Maybe next time you will get to see what you think is a stump that then stands up like a 9 foot hairy man and walks off, instead of the other way around. I hope I do some day.

About the only time I was really startled while bowhunting was when I was in grizzly country and had a friendly horse come running up on me in the starlight darkness at high speed. I could have killed that horse, but he nudged me gently and softened my wildly beating heart. Took several years off of my life and gave me a few grey hairs in an instant however. I know carry my flashlight in my hand while hiking by starlight, though I usually still leave it off, so as not to disturb the peace.

Date: 24-Sep-04

Believer and “Rather be Hunting”, where did you hear your screams and could you describe the smell to me Believer?

I’ve heard bull elk make all sorts of sounds from normal bugling to braying and grunting. Sometimes their bugling is pretty raspy and could be mistaken for something else. I have also heard cougars several times, usually female cougar mating screams, but they are pretty easy to identify once heard.

At the time that I found that line of 20 or so 17 inch long sasquatch tracks in southern Colorado that got me interested in the possibilitie, I heard from pretty dang close range a series of three awesome roaring screams that have to be heard to be appreciated. I have no proof that the sounds were of a sasquatch, but whatever it was had a big set of lungs and good vocal cords and didn’t match any known species that I know of. Wish I would have got the sounds themselves on video tape, as I had a camcorder in my daypack but didn’t think about it being able to record sounds until later.

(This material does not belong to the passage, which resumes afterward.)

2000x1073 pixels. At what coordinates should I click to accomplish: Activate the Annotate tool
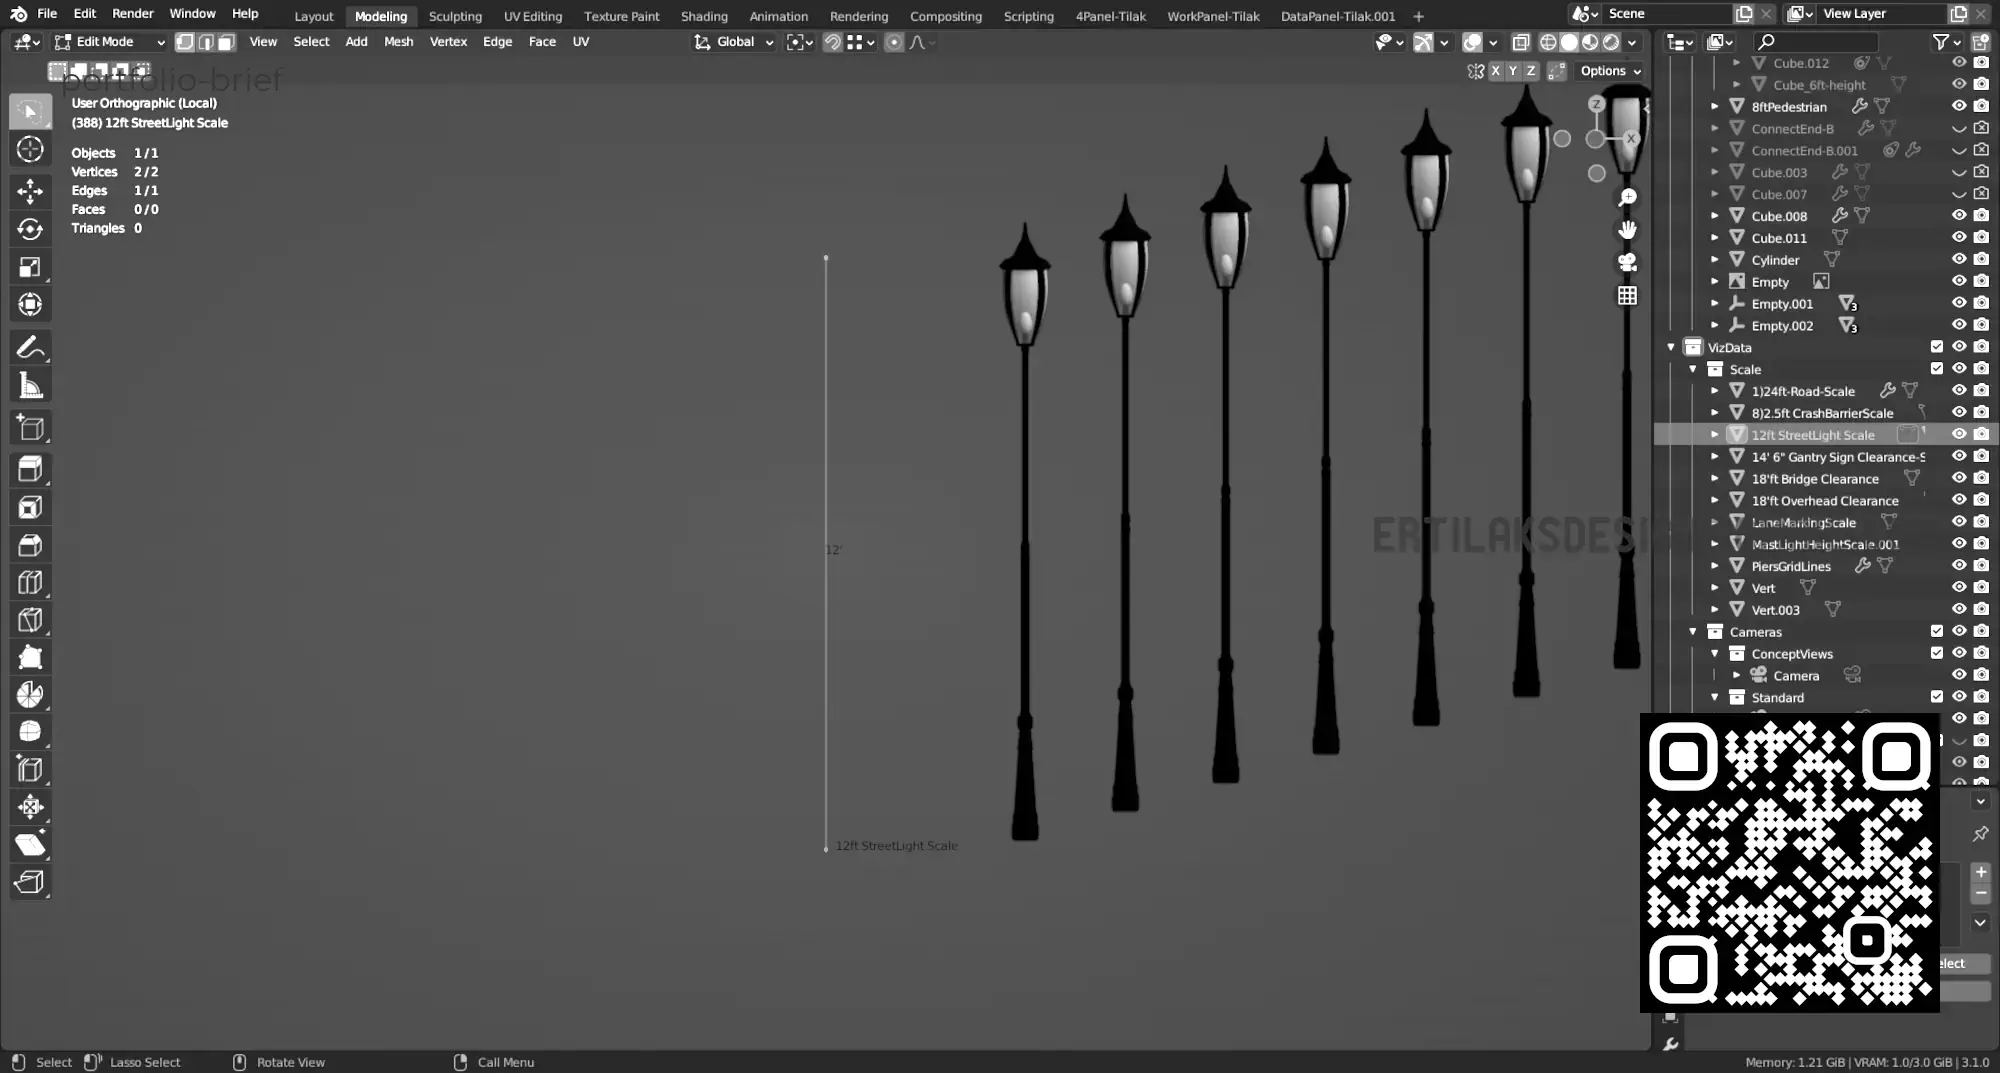30,348
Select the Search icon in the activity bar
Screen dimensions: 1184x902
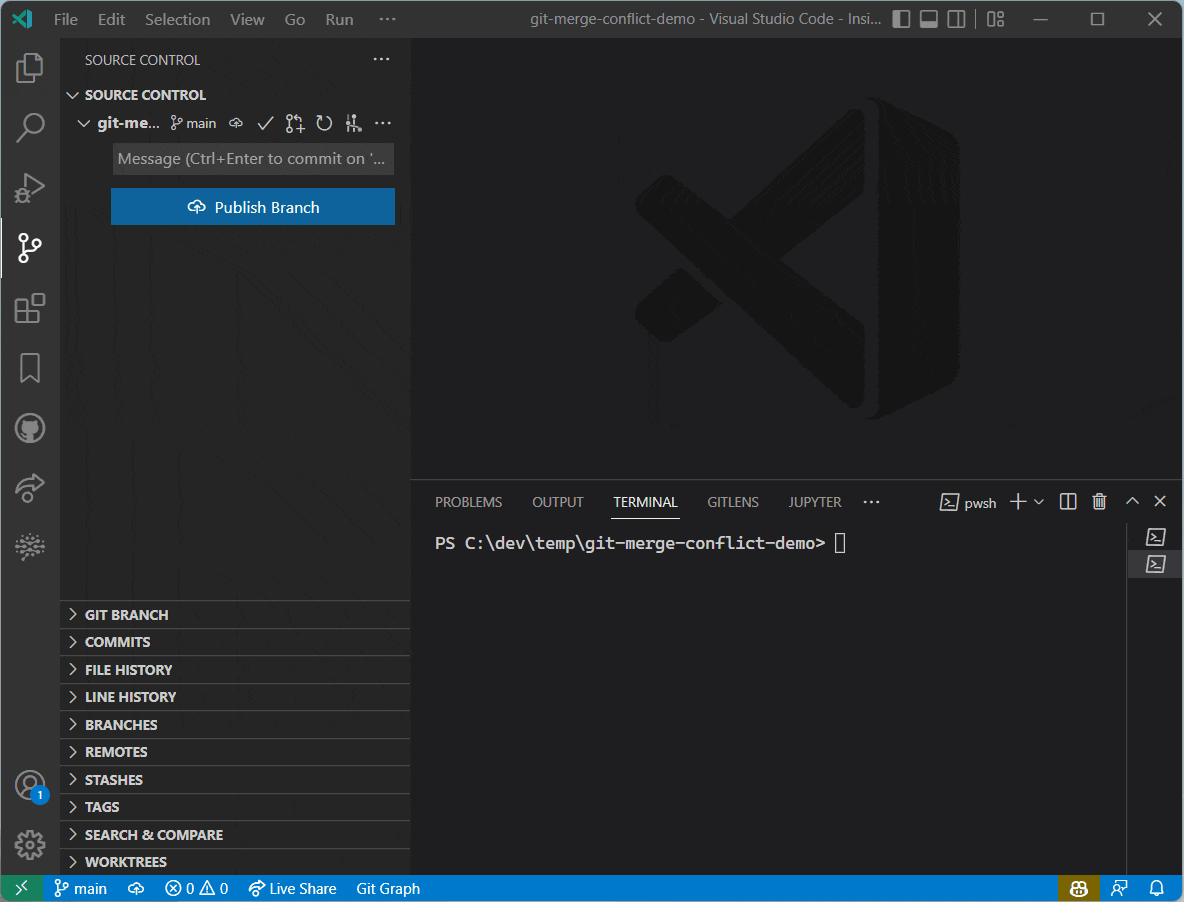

I definitely believe in sasquatch tracks because of the ones I found myself and the sets I have personally investigated since then and I believe in those sounds I heard. Something is making those tracks and I don’t believe that all of them are faked. Something is also making those horrible sounds out there.

Date: 24-Sep-04

Thanks Gary. Something messed around our cabin just outside the north edge of the SSJWilderness in Colorado one night according to my sister and a cousin of mine that smelled the exact description to the smell you describe. Their description was an outhouse smell with skunk and BO mixed in. Guess humans are pretty good at describing smells similarly. I have not smelled anything like that in any location before, but can kind of understand the description. While this aweful smell was going on, my 45 year old cousin said he saw a huge upright walking thing circling his RV that night. It eventually grabbed hold of the RV and rocked it violently while my cousin sat on the floor with a pistol in hand to protect himself. This happened about a year after I found those tracks in that area and he knew nothing of my track find or other experiences, as we had told no one outside immediate family.

Bears have been known to rock vehicles, including RV’s, and they also can sometimes stink to high heaven if they have been feeding on carrion. ???? As far as I know, bears do not scream however, nor walk around gracefully on their back legs.

Still, I will have to almost shake hands with a real sasquatch to be completely convinced, in spite of what I have found. Mostly because I am an extreme skeptic on nearly everything like this.

Date: 16-Dec-04

Possible clues on where to search.

My collection of Colorado sasquatch reports shows that December/January is best up around Kenosha Pass (last sightings there on 12/14/02), and up road FR127 which heads east just south of Kenosha Pass (tracks found there Jan. 21 2001 crossing the road on Long Gulch). Might need a snowmobile to get up FR127 most years in Dec/Jan.

Another location for Colorado sasquatch hunters in winters is down south across the border into NM, around the base of San Antonio Peak.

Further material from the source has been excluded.